It seems that every year Christmas sneaks up on me and catches me unaware. You’d think at my advanced age (if I told you just what that is, I’d have to kill you) I’d have worked it all out by now, but apparently not – as the posts I wanted to get up before the break, the rustic, home-made Christmas wreath for the front door and the selection of flavoured salts I planned on making for gifts are among some of the things that just didn’t happen. It’s way to late for the rosemary wreath (note to self – make for next Christmas) and the salts will have to go back on my “must make this” list, but I firmly believe it’s never the wrong time of the year for a cookbook review!
ABC delicious. magazine has been a part of my life since it first came out in 2001. It seemed to herald a new era in Australian food publications with it’s fresh photography and modern, exciting, but accessible recipes that didn’t require a trip to the gourmet store for every dish. Each new month I was thrilled to find at least several dishes that I couldn’t wait to make and many of my back issues are still littered with bookmarks for dishes that I particularly enjoyed or never quite got around to before the next issue was released.
Highly esteemed home economist, food writer and chef, Valli Little, has been there every step of the way too. English-born Valli came to Australia on a working holiday after studying at London’s Le Cordon Bleu and, like many English roses before her, fell in love with the sun, the lifestyle and a bloke. Her experiences as a food consultant, banqueting manager, gourmet store owner and private chef for the great and glorious back in England give her an enviable depth and breadth of insight into all aspects of food – as her name on the covers of all seven of ABC delicious. magazine bestselling cookbooks will attest.
“Home Cooking” is the most recent of these and continues the tradition of fresh, flavoursome, but not too fiddly recipes for the home cook. In this edition, Valli gives us a hint of what goes on in her own kitchen as she shares her favourite recipes to cook at home along with her tips to turn a family classic into a cover-worthy meal without too much fuss. Usefully, the content is divided into seasons as well as the different courses within each season and each recipe is as reliable, approachable and achievable as we’ve come to expect from this passionate and much-loved adoptee. The book contains everything from tropical treats with a twist like the Coconut & Mango Tarts with Chilli Syrup, to inspired, but simple tweaks like the Wasabi Pancakes with Smoked Trout or the velvety and indulgent Honey Pots de Creme – and, of course, each dish is accompanied by lavish, full-colour photgraphy.
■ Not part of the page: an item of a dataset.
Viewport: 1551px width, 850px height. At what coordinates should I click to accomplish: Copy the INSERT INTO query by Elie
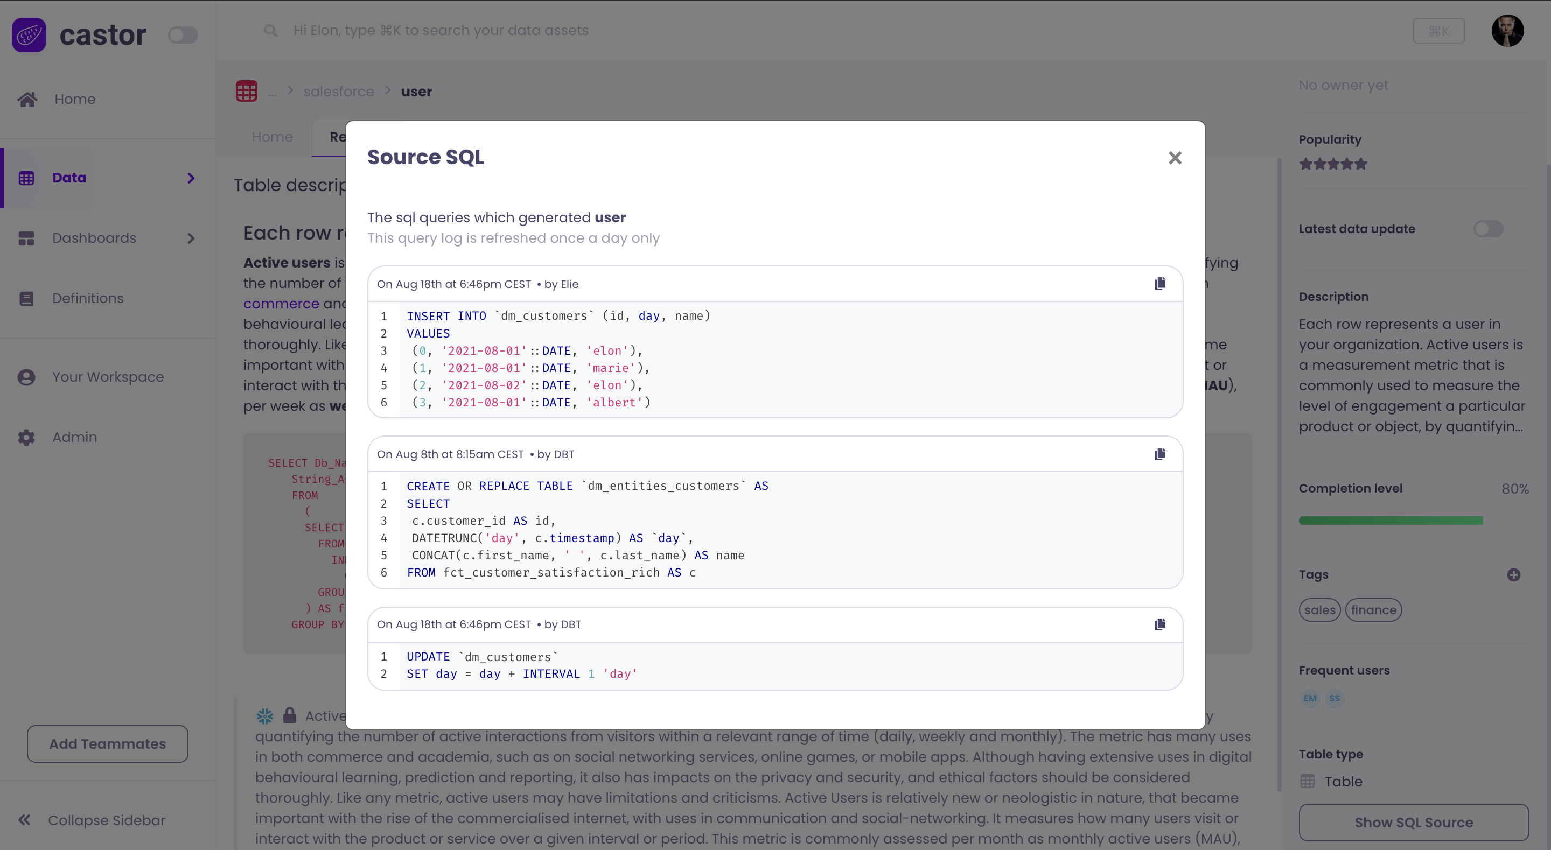1160,284
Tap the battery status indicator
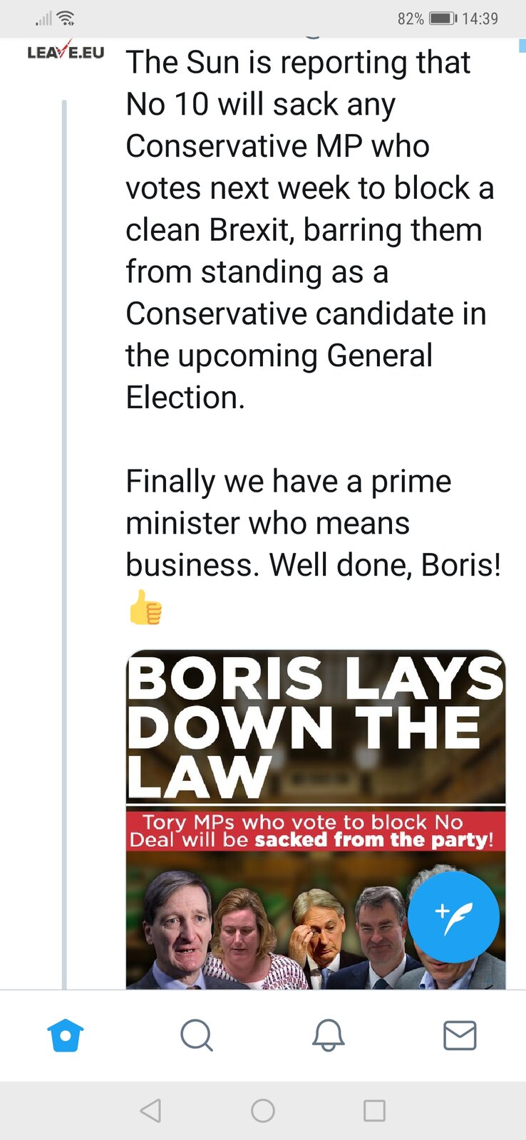 [x=443, y=19]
When casting my (often vacant) mind around for an acceptable dessert to serve to one who is known for her stunning, sweet cookery (my friend Jennifer of Delicieux – see my last post) I recalled earmarking something in “Home Cooking” for a special occasion. I don’t suppose you’ll be at all surprised to know that it was a Chocolate Cheesecake with Cocoa Nib Cream. This seriously indulgent treat really ticked all the boxes for everyone and was so simple to make – another winner in a long line of them for Valli Little and ABC delicious. magazine.
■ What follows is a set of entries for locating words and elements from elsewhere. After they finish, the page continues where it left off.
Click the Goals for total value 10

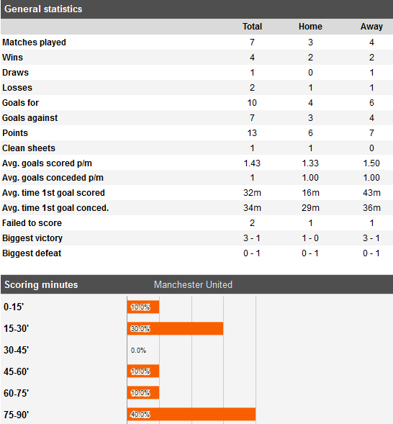(252, 103)
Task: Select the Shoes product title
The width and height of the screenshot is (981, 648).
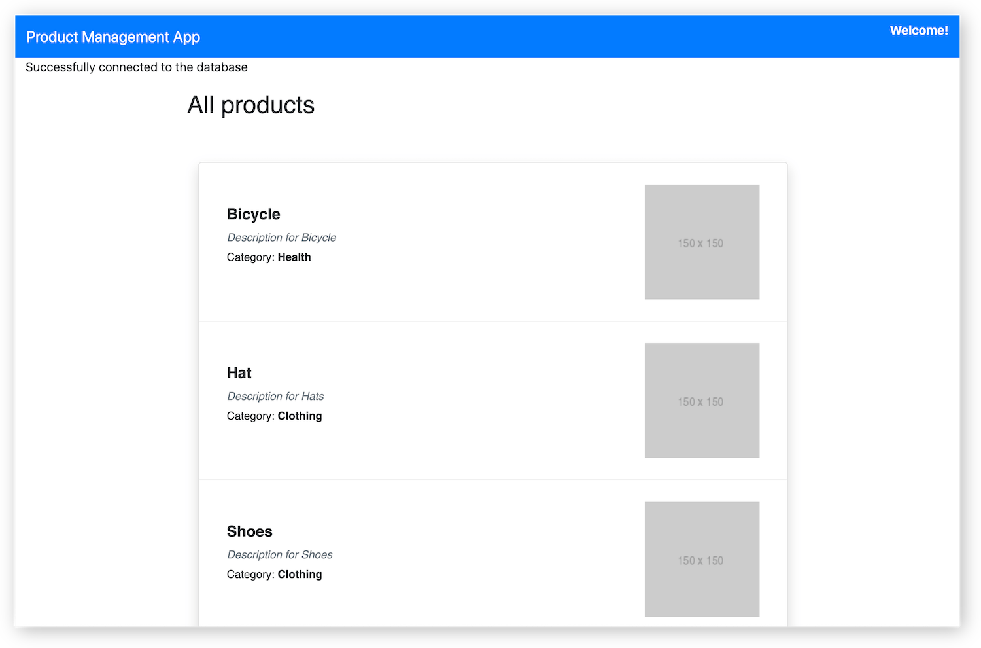Action: tap(249, 531)
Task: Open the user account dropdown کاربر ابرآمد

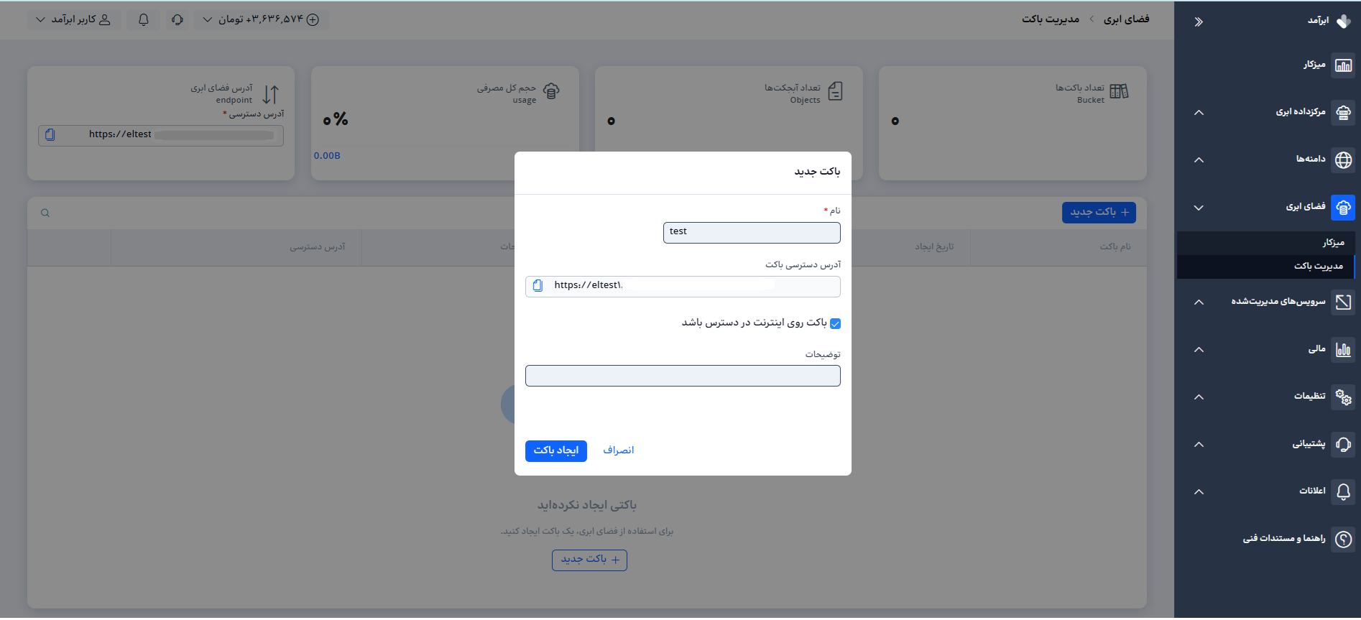Action: point(73,19)
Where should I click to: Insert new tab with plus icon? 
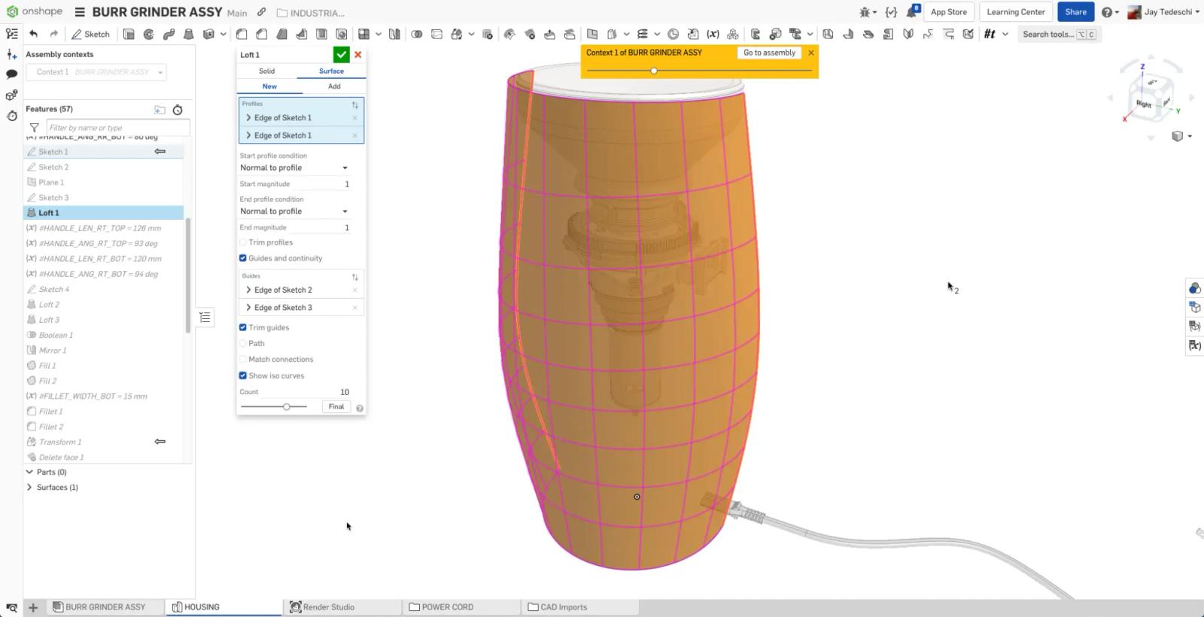33,607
- 2 x 150 gm pkts Oreo biscuits (or similar)
- 125 gm unsalted butter, melted then cooled
- 250 gm cream cheese at room temperature
- 2 cups (500 gm) mascarpone
- ⅓ cup (75 gm) caster sugar
- 3 eggs
- ½ cup (50 gm) cocoa
- 100 gm dark chocolate, melted then cooled
- 1 Tbs chocolate liqueur (optional)
- 1 cup (120 gm) cocoa nibs, plus extra to serve
- 300 ml thickened cream, lightly whipped
- Grease and line 24cm springform cake pan.
- Whizz biscuits in processor to fine crumbs. Add butter, pulse to combine, then press into the base of the cake pan. Refrigerate for 30 minutes.
- Preheat oven to 170C.
- Wipe out processor (no need to wash). Place cream cheese, mascarpone and caster sugar in machine, whizz to combine. Add eggs, combine, then add cocoa, chocolate and liqueur. Process until smooth. Add half the cocoa nibs, pulse to combine, then spread filling over chilled biscuit base.
- Bake 45-50 minutes until cake is firm to the touch, but slightly wobbly. Turn off oven and cool cheesecake in oven with door ajar. Chill for 2-3 hours or overnight before serving.
- Fold remaining cocoa nibs into whipped cream. Pile on top of cheesecake and serve sprinkled with extra nibs.
Review copy of “Home Cooking” kindly supplied by Harper Collins Publishers Australia.